= Dataset entries =

┄┄┄┄┄┄┄┄┄┄┄┄┄┄┄┄┄┄┄┄

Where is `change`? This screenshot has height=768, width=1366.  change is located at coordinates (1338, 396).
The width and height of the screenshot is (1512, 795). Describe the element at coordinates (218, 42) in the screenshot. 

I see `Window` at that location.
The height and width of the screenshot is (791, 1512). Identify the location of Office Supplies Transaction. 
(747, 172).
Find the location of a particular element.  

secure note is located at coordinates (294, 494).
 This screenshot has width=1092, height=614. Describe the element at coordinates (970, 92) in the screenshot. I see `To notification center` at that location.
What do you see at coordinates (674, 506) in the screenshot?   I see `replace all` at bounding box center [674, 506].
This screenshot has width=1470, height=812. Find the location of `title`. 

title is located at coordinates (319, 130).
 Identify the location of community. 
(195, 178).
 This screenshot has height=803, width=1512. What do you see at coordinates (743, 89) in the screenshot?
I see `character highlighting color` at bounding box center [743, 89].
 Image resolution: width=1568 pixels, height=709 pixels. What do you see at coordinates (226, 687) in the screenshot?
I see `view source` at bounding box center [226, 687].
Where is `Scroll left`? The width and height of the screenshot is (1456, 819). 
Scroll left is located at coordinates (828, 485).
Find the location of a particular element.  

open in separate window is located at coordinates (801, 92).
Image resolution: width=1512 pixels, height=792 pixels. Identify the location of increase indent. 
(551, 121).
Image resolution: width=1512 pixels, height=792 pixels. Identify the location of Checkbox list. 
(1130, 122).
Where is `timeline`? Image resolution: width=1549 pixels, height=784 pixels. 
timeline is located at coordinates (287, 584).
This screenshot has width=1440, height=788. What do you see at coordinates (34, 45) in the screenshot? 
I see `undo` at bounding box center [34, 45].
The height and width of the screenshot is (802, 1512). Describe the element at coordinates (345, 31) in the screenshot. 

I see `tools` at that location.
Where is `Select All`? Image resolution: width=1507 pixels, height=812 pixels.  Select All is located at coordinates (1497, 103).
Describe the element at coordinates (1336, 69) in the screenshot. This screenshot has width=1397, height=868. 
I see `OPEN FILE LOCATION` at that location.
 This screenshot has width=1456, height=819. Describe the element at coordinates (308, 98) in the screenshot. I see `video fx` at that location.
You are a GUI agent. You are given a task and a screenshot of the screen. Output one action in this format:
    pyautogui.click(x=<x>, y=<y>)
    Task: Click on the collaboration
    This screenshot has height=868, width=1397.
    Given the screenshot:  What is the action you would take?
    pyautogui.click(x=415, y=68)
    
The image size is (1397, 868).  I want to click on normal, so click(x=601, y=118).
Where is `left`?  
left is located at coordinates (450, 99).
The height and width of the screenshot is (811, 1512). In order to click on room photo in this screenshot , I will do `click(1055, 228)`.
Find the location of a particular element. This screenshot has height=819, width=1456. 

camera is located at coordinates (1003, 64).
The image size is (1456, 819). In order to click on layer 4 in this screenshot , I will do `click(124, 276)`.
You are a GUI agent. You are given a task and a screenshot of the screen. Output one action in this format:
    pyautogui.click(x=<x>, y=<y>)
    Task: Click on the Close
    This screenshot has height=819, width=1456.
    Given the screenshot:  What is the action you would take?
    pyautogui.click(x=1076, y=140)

┄┄┄┄┄┄┄┄┄┄┄┄┄┄┄┄┄┄┄┄

= What you are asked to do =
Quote the records word for word, from the first line through the line containing "Scroll left is".

= Full answer =
Where is `change`? This screenshot has height=768, width=1366.  change is located at coordinates (1338, 396).
The width and height of the screenshot is (1512, 795). Describe the element at coordinates (218, 42) in the screenshot. 

I see `Window` at that location.
The height and width of the screenshot is (791, 1512). Identify the location of Office Supplies Transaction. 
(747, 172).
Find the location of a particular element.  

secure note is located at coordinates (294, 494).
 This screenshot has width=1092, height=614. Describe the element at coordinates (970, 92) in the screenshot. I see `To notification center` at that location.
What do you see at coordinates (674, 506) in the screenshot?   I see `replace all` at bounding box center [674, 506].
This screenshot has width=1470, height=812. Find the location of `title`. 

title is located at coordinates (319, 130).
 Identify the location of community. 
(195, 178).
 This screenshot has height=803, width=1512. What do you see at coordinates (743, 89) in the screenshot?
I see `character highlighting color` at bounding box center [743, 89].
 Image resolution: width=1568 pixels, height=709 pixels. What do you see at coordinates (226, 687) in the screenshot?
I see `view source` at bounding box center [226, 687].
Where is `Scroll left`? The width and height of the screenshot is (1456, 819). 
Scroll left is located at coordinates (828, 485).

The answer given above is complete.